**** SOURCE PASSAGE ****

New emergency measures have been brought in so that the island's legal system can continue to operate while lockdown and social distancing rules apply.
Some cases will now allow only a single judge to be present, or fewer jurats required in the Royal Court - in case they fall ill.
The Chief Minister, Senator John Le Fondré says it means the island's vital functions are able to carry on:
"These are important changes that we're doing. They are driven by the crisis. They are driven by a desire to protect the judiciary, the staff of the courts and, obviously, anyone who comes before those courts - particularly for those who may have underlying health conditions."
Some defendants wanting a jury trial will be able to request a delay to their proceedings until normal court resumes. The emergency measures at in place until 30th September 2020.
Plans to allow public court sessions to be streamed online to allow 'justice to be seen to be done' have been withdrawn after a lengthy debate about the privacy implications.
St Brelade Deputy Montfort Tadier had called for it, saying European Human Rights laws entitled everyone to a 'fair and public hearing'.

**** RAW DATA ****

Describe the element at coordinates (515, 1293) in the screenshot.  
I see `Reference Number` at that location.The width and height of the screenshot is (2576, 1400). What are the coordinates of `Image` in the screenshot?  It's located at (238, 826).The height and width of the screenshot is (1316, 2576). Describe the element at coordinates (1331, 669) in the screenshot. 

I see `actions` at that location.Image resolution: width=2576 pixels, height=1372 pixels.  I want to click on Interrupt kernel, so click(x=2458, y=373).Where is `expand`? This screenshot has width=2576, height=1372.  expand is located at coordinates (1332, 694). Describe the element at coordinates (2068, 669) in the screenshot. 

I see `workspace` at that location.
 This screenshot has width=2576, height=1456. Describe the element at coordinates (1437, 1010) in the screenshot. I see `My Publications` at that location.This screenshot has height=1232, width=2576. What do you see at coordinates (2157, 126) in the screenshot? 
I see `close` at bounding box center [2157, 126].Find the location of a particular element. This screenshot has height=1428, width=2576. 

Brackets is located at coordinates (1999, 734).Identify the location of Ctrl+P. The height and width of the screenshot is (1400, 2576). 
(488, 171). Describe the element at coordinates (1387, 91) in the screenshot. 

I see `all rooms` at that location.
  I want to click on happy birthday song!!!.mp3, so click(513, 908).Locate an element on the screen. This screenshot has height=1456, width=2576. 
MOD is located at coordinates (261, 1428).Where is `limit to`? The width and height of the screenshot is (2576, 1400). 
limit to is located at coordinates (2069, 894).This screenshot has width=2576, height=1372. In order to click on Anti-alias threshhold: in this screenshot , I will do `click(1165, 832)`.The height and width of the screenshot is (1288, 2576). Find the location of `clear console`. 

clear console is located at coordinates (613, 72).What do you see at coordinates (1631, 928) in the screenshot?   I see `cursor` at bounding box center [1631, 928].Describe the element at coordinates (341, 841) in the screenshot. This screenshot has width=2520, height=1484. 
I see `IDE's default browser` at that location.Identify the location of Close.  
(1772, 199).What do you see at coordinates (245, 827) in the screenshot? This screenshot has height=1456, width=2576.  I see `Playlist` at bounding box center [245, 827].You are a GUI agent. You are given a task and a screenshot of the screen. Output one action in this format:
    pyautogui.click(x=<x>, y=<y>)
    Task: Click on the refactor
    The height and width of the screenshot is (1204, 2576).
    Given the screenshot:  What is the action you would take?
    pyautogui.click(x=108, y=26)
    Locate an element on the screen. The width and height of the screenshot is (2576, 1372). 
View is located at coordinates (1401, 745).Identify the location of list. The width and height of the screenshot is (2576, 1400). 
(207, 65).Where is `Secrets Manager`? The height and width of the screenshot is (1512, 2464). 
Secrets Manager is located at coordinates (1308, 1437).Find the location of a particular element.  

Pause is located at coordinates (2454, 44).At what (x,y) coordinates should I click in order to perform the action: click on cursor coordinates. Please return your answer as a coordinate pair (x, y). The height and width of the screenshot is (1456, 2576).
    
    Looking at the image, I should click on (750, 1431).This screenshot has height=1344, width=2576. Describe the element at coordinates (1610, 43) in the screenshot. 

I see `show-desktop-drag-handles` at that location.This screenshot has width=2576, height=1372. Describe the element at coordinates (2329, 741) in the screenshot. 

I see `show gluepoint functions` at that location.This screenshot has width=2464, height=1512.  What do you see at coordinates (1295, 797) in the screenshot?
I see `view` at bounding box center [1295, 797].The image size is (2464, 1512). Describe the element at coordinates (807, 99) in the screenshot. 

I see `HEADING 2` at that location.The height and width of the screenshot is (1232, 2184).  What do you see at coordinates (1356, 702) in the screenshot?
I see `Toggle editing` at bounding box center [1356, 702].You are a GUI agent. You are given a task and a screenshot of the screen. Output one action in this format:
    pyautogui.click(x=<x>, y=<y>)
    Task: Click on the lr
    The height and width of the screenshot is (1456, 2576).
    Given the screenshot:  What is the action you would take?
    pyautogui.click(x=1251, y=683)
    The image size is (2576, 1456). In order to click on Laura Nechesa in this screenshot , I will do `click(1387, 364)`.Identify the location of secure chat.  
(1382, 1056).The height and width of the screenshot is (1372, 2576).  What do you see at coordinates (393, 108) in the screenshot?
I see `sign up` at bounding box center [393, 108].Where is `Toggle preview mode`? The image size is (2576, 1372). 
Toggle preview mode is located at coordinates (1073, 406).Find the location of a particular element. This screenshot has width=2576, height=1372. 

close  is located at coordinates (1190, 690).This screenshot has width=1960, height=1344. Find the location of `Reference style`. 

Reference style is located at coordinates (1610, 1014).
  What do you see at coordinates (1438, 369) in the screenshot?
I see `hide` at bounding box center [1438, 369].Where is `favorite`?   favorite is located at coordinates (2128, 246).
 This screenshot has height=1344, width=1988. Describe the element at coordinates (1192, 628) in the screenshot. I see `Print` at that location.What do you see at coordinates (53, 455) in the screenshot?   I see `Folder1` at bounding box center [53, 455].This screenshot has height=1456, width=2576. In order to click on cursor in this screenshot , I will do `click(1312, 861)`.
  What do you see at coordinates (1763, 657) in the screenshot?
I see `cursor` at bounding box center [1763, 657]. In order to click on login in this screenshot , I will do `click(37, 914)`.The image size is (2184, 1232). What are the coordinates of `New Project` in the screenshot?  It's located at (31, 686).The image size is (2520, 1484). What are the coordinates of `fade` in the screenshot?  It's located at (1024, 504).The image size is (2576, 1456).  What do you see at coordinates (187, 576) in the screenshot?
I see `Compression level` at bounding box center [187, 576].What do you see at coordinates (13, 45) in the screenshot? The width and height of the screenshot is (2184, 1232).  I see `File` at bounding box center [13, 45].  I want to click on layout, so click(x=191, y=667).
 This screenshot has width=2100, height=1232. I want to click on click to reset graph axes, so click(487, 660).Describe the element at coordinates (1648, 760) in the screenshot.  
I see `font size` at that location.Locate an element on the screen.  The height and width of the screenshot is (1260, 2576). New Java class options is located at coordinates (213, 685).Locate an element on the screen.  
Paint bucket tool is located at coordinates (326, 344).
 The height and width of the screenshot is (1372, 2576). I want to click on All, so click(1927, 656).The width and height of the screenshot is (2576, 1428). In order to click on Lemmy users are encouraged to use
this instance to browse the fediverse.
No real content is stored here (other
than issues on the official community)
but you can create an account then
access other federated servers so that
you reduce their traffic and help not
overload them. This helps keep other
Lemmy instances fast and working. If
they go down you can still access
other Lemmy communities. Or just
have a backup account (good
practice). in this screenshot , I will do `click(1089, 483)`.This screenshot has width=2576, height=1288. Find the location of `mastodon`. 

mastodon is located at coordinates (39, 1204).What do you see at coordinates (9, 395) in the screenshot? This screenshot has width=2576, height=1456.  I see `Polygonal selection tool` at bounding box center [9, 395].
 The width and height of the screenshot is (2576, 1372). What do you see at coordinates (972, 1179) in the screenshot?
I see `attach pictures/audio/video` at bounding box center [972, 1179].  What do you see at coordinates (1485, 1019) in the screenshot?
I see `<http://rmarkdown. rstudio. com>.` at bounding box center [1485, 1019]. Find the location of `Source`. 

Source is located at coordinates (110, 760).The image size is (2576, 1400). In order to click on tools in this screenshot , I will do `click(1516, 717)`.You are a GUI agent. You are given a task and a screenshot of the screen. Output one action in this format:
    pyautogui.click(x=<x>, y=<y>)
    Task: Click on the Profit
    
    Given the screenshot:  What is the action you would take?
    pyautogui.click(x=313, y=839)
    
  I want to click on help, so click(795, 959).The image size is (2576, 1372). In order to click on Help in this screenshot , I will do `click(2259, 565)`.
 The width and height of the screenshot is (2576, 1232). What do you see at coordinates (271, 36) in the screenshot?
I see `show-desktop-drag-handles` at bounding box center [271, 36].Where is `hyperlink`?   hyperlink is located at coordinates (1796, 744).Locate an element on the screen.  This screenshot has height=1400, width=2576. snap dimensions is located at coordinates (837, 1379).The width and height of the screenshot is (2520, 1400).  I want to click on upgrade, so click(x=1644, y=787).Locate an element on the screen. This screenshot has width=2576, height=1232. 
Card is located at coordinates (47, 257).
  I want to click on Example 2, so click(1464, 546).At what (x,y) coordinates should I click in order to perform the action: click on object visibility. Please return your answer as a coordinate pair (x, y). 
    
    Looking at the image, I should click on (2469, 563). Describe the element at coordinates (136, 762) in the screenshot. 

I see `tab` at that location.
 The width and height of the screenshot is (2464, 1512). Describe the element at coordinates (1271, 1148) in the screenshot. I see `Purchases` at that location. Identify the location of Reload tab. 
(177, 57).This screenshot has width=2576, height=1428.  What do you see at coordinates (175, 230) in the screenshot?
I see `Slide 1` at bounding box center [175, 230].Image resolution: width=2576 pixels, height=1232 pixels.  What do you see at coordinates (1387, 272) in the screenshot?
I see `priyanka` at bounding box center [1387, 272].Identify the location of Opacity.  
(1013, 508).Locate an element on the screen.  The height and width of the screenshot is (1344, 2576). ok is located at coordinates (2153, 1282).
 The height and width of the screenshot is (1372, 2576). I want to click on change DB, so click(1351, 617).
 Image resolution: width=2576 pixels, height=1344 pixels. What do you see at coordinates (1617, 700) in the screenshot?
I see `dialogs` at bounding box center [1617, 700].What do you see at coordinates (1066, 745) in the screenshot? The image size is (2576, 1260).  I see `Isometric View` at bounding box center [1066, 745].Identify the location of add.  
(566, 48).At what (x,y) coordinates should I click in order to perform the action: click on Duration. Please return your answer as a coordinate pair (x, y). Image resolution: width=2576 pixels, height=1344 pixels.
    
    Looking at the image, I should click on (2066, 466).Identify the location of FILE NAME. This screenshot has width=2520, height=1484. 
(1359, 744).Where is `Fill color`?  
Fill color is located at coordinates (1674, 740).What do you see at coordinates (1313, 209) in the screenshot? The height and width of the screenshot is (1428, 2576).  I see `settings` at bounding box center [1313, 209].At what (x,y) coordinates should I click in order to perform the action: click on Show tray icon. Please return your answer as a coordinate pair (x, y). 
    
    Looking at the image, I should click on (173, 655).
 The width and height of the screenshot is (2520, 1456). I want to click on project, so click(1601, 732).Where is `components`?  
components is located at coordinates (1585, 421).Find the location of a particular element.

****

▶ **REQUEST**
Reproduce the passage about the island's emergency court measures in full, word for word. The data is separate from the passage about the island's emergency court measures.

▶ **OUTPUT BELOW**
New emergency measures have been brought in so that the island's legal system can continue to operate while lockdown and social distancing rules apply.
Some cases will now allow only a single judge to be present, or fewer jurats required in the Royal Court - in case they fall ill.
The Chief Minister, Senator John Le Fondré says it means the island's vital functions are able to carry on:
"These are important changes that we're doing. They are driven by the crisis. They are driven by a desire to protect the judiciary, the staff of the courts and, obviously, anyone who comes before those courts - particularly for those who may have underlying health conditions."
Some defendants wanting a jury trial will be able to request a delay to their proceedings until normal court resumes. The emergency measures at in place until 30th September 2020.
Plans to allow public court sessions to be streamed online to allow 'justice to be seen to be done' have been withdrawn after a lengthy debate about the privacy implications.
St Brelade Deputy Montfort Tadier had called for it, saying European Human Rights laws entitled everyone to a 'fair and public hearing'.